Task description: Set down exactly the lines below, starting at the one that contains "This screenshot has width=916, height=493." and ending at the one that contains "You are a computer-use agent. Screen", with both of those lines included and nothing else.

:: Entries supplied

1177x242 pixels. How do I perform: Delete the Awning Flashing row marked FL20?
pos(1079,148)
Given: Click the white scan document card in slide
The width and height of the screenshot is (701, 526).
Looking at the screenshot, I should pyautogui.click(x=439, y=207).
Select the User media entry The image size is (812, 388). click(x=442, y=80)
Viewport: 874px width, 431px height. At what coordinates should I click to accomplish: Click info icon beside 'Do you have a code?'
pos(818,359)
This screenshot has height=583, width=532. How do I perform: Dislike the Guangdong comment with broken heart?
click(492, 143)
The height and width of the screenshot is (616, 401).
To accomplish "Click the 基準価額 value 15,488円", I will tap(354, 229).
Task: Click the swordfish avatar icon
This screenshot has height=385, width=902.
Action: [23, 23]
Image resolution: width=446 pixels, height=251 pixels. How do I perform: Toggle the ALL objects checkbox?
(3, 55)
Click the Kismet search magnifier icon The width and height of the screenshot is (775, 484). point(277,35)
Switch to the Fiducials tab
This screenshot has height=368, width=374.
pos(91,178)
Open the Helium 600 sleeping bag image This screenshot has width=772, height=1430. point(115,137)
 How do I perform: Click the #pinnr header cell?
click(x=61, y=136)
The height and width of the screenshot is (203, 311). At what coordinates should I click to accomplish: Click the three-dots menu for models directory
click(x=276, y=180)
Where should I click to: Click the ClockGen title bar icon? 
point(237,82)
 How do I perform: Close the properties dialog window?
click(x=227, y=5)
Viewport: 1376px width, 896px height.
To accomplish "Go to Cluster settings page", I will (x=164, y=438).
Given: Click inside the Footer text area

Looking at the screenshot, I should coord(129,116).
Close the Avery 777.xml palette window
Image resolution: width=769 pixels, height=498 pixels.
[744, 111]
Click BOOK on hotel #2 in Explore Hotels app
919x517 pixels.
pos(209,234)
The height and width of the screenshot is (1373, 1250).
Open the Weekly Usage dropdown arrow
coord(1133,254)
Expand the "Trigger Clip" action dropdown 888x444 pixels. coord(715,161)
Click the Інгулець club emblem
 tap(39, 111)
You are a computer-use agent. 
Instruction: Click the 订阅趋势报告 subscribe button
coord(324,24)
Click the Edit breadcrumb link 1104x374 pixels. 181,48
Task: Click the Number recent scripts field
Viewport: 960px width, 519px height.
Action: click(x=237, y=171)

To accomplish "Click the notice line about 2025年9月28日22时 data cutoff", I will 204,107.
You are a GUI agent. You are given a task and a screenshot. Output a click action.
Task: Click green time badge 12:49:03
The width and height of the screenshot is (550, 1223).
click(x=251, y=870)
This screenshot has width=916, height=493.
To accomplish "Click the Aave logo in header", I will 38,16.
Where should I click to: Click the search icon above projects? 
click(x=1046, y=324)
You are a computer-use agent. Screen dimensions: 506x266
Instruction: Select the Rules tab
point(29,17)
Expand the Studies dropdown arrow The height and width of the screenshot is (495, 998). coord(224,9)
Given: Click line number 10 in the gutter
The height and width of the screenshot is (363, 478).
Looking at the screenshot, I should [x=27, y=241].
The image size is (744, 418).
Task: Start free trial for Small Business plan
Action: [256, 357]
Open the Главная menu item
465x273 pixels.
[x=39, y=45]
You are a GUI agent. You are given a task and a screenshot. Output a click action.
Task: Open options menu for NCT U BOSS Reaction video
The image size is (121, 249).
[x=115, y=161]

::::

The answer:
This screenshot has width=916, height=493.
To accomplish "Click the Aave logo in header", I will 38,16.
Where should I click to: Click the search icon above projects? 
click(x=1046, y=324)
You are a computer-use agent. Screen dimensions: 506x266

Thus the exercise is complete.